There was a time when most people thought of a college degree as something that delivers opportunities; now, it often delivers overwhelming debt and unemployment.
Currently there are $986 billion in outstanding student loans in the United States, and of that, over ten percent of the loans are more than 90 days delinquent.
According to credit company Equifax, student loan delinquencies outpace most other loans. In the first quarter, auto loans have the lowest 90-day default rate, coming in at less than four percent. Mortgage delinquencies stand at 5.4 percent, and credit cards are slightly higher at 10.2 percent. The worst of the four groups are held by students hoping to make a better life for themselves through education. In the fourth quarter, 11.2 percent of student loans were 90 days delinquent.
The demographic with the highest delinquency rates are 30-39 year-olds. They have the most debt per person, on average, at about $33,000, versus the overall average of $25,000.
Nick Colas, chief market strategist at ConvergEx, told “Big Data Download” that student debt will have a ripple effect on the economy for years to come. He said it will delay household formations, marriages, births, buying and home upgrades.
The price of tuition itself has risen by more than 26 percent since 2005, according to the National Center for Education Statistics, and student “fees” can add a substantial amount to a loan on top of that. ConvergEx points out that $100 fees for things such as registration and technology don’t seem like much but as they add up, the original price tag falls farther and farther below the “real cost.”

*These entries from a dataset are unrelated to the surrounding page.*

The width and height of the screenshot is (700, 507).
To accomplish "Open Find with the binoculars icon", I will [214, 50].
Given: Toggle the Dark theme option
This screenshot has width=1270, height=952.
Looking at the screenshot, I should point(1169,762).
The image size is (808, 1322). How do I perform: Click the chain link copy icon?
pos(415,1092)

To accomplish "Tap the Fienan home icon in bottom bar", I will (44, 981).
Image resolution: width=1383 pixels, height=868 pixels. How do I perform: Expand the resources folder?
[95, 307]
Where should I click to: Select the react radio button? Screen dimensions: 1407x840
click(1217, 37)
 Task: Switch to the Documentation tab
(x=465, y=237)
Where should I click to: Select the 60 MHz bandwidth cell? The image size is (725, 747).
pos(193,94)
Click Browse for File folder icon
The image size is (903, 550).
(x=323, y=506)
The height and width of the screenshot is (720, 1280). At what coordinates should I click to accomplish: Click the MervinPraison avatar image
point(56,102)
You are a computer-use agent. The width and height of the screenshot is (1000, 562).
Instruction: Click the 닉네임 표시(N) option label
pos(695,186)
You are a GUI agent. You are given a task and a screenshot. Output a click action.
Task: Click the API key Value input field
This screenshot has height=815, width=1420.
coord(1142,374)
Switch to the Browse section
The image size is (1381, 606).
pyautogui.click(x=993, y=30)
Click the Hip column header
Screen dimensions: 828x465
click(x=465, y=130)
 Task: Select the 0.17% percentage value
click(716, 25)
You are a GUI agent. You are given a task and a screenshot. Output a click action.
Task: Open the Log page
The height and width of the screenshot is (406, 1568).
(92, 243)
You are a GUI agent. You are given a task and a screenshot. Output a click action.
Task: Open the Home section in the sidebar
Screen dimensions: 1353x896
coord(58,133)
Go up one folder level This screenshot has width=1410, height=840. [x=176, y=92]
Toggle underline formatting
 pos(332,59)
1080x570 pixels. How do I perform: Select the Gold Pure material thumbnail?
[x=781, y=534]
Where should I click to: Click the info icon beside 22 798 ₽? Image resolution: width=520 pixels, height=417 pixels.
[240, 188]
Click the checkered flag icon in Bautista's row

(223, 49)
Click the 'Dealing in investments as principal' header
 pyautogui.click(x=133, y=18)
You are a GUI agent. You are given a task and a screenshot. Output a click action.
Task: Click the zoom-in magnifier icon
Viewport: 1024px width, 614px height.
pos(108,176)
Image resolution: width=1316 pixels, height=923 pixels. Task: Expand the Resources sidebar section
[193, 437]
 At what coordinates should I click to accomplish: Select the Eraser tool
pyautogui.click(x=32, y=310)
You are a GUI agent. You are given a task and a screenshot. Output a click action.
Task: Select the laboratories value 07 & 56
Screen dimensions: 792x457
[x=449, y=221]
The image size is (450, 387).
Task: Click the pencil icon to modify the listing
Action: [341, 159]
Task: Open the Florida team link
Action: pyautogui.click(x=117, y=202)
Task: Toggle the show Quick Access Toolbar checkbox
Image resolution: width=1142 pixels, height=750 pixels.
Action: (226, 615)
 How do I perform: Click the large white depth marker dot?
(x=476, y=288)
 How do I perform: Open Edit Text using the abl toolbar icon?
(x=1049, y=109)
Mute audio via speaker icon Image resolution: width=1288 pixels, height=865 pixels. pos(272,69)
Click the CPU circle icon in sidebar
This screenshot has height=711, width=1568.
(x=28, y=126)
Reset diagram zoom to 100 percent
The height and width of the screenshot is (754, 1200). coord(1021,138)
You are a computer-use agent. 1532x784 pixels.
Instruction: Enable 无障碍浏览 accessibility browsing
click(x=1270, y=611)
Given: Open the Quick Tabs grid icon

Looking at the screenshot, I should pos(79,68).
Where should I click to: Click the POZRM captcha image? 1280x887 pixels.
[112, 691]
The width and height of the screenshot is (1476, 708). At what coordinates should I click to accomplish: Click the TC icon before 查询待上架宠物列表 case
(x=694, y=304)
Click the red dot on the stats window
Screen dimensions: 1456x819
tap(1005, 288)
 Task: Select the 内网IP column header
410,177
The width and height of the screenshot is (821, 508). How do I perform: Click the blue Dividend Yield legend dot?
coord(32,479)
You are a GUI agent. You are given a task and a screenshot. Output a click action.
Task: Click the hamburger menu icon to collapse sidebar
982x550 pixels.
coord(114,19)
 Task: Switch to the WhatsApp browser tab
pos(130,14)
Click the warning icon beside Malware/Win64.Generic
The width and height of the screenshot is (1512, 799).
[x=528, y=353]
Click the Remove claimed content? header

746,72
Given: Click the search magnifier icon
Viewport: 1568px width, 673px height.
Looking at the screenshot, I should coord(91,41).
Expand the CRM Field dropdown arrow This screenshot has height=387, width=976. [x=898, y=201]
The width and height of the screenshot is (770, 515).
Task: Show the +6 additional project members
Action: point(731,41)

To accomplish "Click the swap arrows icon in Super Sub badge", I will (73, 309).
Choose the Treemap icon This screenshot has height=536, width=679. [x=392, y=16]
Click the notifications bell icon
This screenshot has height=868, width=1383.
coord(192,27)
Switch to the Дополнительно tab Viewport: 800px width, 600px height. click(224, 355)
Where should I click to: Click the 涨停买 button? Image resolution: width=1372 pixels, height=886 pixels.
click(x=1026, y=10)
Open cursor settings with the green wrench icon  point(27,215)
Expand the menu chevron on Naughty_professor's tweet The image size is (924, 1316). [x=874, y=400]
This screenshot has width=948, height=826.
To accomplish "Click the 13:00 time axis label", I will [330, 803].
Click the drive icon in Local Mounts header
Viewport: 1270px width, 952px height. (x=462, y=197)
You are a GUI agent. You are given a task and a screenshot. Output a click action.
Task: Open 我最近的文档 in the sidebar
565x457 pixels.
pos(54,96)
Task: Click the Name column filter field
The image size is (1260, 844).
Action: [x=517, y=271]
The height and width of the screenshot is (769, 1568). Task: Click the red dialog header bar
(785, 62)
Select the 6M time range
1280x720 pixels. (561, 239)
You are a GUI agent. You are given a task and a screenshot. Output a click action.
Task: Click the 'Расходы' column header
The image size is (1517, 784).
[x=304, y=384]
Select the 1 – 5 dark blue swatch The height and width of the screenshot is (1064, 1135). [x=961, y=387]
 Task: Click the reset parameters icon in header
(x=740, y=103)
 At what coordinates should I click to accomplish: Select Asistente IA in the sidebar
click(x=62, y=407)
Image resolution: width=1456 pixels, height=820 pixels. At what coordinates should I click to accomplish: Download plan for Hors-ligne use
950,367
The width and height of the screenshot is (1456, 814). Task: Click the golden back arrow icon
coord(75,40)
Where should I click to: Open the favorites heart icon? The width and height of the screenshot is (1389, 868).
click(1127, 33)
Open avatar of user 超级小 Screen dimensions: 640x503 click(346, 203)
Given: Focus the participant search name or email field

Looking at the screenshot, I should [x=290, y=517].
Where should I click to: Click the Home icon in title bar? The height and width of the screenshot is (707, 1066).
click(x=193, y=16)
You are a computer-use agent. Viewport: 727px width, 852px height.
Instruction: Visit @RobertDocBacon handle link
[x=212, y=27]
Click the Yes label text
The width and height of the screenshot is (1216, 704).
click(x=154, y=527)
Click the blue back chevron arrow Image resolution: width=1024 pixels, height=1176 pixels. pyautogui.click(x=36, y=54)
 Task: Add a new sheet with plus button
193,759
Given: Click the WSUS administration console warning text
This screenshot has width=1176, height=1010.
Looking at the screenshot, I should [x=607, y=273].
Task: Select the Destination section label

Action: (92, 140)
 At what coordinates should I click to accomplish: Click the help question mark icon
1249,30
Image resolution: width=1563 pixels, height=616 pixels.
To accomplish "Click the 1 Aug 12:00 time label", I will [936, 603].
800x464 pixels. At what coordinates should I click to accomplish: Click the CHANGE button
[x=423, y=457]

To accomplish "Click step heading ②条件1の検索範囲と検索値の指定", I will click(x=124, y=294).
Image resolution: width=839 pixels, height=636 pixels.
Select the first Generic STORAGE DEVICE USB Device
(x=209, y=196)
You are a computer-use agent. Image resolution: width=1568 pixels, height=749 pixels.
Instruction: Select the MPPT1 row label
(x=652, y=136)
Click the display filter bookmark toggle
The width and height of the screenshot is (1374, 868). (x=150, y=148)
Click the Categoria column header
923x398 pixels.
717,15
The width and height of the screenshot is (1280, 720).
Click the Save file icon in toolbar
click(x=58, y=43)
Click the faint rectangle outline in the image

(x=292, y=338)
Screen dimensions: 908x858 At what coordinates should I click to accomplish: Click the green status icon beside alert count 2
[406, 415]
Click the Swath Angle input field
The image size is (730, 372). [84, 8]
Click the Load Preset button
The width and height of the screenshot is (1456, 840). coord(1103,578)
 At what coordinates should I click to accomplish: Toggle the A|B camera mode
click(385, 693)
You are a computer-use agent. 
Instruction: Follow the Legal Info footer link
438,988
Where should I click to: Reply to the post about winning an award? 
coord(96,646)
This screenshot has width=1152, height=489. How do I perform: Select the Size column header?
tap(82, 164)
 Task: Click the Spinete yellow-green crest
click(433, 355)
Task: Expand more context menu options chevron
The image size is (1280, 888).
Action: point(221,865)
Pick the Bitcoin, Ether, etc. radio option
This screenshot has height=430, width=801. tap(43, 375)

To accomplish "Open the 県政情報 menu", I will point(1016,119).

Student loans are not dischargeable in bankruptcy and continue to accrue penalties if not paid. In a classic catch-22 scenario, defaulting on a student loan default can ruin a person’s credit – and chances of landing a job. Prospective employers are able review credit reports prior to hiring.
Colas told “Big Data Download” that one of the few happy points with regard to student loan debt is that the US government is on the hook for the majority on the debt rather than financial institutions or bondholders. The government could take write-downs against non-performing loans but the country is not in a situation where the entire financial system could take a major hit.